ACTION ITEM: Within the listing below, please copy exactly the lines between the line holding "The width and height of the screenshot is (1002, 791)." and the line holding "Image resolution: width=800", inclusive.

INFORMATION:
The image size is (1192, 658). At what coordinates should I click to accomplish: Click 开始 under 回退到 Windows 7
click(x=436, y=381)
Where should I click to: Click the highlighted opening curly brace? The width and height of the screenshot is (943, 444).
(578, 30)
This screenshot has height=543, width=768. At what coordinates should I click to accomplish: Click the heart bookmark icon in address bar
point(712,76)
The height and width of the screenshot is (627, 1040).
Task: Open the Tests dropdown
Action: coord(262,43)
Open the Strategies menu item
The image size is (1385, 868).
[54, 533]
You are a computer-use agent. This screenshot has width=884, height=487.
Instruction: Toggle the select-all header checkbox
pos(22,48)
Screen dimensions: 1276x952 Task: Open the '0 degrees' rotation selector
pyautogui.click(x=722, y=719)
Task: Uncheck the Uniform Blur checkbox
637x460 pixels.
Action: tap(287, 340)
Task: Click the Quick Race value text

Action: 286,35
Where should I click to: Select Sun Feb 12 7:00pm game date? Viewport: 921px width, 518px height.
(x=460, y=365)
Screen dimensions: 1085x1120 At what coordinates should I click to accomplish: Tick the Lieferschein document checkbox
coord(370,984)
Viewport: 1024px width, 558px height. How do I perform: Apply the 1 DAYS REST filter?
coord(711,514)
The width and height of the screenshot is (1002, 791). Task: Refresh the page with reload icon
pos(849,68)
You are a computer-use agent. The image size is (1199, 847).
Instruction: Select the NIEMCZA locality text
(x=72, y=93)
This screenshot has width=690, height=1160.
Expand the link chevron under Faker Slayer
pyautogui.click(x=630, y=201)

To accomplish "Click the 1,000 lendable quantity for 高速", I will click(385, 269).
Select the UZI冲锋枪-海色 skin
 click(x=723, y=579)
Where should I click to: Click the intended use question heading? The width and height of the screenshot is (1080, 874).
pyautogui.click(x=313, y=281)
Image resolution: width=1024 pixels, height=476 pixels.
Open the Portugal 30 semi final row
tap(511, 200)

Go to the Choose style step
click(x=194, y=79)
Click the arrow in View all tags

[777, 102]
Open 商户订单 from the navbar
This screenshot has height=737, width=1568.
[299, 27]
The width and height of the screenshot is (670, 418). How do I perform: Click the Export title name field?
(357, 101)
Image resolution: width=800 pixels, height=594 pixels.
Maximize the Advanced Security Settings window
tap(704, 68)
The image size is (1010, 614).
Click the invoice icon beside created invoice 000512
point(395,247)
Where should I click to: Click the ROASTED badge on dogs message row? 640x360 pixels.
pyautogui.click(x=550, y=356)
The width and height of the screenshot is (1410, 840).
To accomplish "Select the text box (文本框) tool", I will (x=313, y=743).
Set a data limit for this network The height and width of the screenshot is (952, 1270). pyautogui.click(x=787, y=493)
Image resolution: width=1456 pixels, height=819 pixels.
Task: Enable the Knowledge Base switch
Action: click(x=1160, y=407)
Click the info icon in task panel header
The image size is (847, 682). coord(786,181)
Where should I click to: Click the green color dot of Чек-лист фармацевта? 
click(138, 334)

SOLVED EXERCISE:
The width and height of the screenshot is (1002, 791). Task: Refresh the page with reload icon
pos(849,68)
You are a computer-use agent. The image size is (1199, 847).
Instruction: Select the NIEMCZA locality text
(x=72, y=93)
This screenshot has width=690, height=1160.
Expand the link chevron under Faker Slayer
pyautogui.click(x=630, y=201)

To accomplish "Click the 1,000 lendable quantity for 高速", I will click(385, 269).
Select the UZI冲锋枪-海色 skin
 click(x=723, y=579)
Where should I click to: Click the intended use question heading? The width and height of the screenshot is (1080, 874).
pyautogui.click(x=313, y=281)
Image resolution: width=1024 pixels, height=476 pixels.
Open the Portugal 30 semi final row
tap(511, 200)

Go to the Choose style step
click(x=194, y=79)
Click the arrow in View all tags

[777, 102]
Open 商户订单 from the navbar
This screenshot has height=737, width=1568.
[299, 27]
The width and height of the screenshot is (670, 418). How do I perform: Click the Export title name field?
(357, 101)
Image resolution: width=800 pixels, height=594 pixels.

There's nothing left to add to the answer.